Pour l'avenir, l'étude vise à améliorer la méthodologie d'extraction de l'ADN et à augmenter le nombre d'anciens échantillons. De plus, les nouvelles recherches se concentreront sur l'approfondissement de la recherche sur l'ADN nucléaire. Ces indicateurs permettront non seulement d'analyser l'information reçue de sa mère, mais aussi celle de son père. L'avenir nous donnera-t-il la limite de cette science ?
I Espagne de l'ADN antique. Congrès Congrès Congrès Congrès Congrès CongrèsLa Résidence de la Vitrera de l'Université Autonome de Madrid, située à Miraflores de la Sierra, a accueilli la première édition espagnole de l'ADN ancien. Congrès. Parmi les invités se trouvaient des experts de 15 centres de recherche dédiés à la biologie évolutive, paléobiologie, anthropologie, génétique moléculaire, médico-légale et ictologie. Ces groupes de chercheurs ont envisagé de connaître et d'approfondir les objectifs communs de leur science. Parmi ces objectifs, on a analysé la création d'un groupe de travail sur l'ADN ancien. Ce groupe se chargerait d'établir une procédure de base pour garantir la qualité des recherches dans cette science. Un autre objectif était de renforcer les relations entre les laboratoires, en encourageant la collaboration entre les groupes chercheurs. Enfin, il a commenté l'intention de faire connaître les applications potentielles de ce domaine scientifique afin que les gens prennent en compte les applications possibles de la recherche de l'ADN ancien dans d'autres domaines. |
Conchi de la Rúa et son équipe dirigent leurs recherches vers l'anthropologie. La méthode des enzymes restrictives a permis de classer 97% des échantillons exempts de contamination de divers gisements basques. Bien que le pourcentage semble élevé, il faut dire que seulement 25% des échantillons récupérés sont représentés, car seuls les dents ont été analysées en parfait état pour éviter le risque de contamination.
Parmi les découvertes ont été obtenus des données pour s'opposer aux théories de certains chercheurs italiens. Ces chercheurs italiens rapportaient un groupe qui, il y a entre 10.000 et 15.000 ans, s'est étendu du Pays Basque à l'Europe. Le but de cette théorie était d'expliquer l'abondance d'un groupe génétique existant actuellement dans la société basque, le soi-disant V Haplotalde. Les travaux des chercheurs basques ont montré qu'il y a l'absence de ce groupe dans les anciens échantillons d'ADN, c'est-à-dire qu'il n'y a pas d'indications de cette époque du haplotalde. Que signifie cela ? “Que ce groupe de Haplots n'a pas été créé ici parce que si c'était ici, il devrait apparaître sur des échantillons de moins de 10.000 ans”.

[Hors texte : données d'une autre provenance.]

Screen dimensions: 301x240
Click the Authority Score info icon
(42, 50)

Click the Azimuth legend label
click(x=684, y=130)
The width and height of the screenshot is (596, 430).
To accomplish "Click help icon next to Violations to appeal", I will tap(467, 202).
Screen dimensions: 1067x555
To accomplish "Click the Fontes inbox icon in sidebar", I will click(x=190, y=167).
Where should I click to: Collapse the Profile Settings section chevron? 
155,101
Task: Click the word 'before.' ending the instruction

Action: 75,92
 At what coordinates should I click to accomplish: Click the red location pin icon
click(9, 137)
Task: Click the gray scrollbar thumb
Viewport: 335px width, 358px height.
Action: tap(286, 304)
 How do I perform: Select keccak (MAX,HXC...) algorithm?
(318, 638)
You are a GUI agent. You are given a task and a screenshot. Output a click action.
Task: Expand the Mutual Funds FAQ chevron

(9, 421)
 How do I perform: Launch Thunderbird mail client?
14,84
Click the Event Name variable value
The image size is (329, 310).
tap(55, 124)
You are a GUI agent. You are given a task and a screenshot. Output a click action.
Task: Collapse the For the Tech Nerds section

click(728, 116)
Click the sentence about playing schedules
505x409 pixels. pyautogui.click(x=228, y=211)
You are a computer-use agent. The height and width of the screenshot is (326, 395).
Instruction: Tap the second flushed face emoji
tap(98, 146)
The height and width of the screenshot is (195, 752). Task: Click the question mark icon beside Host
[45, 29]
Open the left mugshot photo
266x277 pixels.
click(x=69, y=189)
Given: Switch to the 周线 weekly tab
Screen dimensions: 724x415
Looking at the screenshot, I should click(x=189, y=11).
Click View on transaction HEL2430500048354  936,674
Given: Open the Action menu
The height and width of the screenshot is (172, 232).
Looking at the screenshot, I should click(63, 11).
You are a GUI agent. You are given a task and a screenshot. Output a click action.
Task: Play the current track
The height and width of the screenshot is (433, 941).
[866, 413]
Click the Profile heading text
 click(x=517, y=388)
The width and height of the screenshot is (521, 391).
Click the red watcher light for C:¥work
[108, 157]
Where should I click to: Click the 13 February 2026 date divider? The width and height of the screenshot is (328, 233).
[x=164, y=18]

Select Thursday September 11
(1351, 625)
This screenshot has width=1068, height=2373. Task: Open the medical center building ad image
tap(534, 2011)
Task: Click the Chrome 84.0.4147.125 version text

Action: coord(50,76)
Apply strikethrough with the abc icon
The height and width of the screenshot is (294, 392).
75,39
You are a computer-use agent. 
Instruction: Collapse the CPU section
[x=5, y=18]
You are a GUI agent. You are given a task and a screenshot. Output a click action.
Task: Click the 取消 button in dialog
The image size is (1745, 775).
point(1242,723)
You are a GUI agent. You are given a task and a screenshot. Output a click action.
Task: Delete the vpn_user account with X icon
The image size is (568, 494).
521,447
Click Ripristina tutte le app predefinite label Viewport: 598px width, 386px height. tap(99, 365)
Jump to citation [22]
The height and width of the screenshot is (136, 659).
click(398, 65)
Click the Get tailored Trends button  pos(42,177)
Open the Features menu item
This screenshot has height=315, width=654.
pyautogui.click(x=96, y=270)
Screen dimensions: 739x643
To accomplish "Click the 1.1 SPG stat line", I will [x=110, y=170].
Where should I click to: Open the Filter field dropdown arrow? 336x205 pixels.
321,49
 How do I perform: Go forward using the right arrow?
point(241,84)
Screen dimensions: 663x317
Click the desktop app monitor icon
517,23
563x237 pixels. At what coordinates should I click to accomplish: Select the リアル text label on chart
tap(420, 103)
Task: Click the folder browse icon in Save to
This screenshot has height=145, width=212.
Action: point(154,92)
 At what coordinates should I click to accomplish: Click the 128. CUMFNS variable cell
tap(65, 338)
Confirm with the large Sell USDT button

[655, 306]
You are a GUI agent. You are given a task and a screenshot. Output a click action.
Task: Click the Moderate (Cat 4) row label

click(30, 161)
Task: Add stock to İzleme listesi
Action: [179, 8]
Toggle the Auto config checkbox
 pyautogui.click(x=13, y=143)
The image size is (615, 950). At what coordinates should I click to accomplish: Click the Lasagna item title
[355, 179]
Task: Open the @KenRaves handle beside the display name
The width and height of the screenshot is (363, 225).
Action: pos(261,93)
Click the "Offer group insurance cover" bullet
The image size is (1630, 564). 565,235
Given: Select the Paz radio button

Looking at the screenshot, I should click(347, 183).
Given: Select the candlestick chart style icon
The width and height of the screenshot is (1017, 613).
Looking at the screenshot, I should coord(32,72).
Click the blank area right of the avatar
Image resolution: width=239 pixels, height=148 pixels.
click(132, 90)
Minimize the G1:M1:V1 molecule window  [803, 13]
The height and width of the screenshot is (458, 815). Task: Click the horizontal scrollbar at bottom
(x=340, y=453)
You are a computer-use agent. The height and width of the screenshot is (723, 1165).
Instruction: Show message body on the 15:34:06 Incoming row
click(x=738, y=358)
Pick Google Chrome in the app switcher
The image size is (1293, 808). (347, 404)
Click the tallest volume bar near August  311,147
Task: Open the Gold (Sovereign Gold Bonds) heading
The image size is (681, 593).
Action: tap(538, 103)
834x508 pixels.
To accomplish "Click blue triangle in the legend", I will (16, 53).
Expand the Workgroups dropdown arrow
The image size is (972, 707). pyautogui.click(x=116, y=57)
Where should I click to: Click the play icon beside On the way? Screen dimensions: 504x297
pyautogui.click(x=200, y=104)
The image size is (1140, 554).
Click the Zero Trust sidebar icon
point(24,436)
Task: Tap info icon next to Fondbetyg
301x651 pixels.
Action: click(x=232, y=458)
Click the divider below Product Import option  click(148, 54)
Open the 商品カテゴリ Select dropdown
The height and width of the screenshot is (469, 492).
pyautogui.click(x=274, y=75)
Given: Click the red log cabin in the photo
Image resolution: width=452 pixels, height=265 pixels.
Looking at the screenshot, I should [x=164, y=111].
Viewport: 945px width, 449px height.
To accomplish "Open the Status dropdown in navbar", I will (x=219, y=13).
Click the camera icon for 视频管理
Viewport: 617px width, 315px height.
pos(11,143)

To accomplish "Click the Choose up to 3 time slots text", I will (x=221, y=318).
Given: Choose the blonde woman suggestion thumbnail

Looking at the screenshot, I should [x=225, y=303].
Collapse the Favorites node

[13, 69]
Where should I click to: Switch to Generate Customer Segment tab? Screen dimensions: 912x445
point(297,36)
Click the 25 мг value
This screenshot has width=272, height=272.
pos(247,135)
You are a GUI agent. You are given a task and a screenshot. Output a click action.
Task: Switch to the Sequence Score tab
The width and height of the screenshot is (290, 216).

Conchi et ses compagnons mettent le point de vue sur la dérive génétique pour expliquer l'abondance de ce groupe. « La mutation qui définit le Haplotaldea a pu atteindre un taux élevé dans un groupe de population, comme c’est le cas de Gipuzkoa, à une époque où la population était réduite, et les croissances de population plus tard ont permis d’étendre cette mutation ».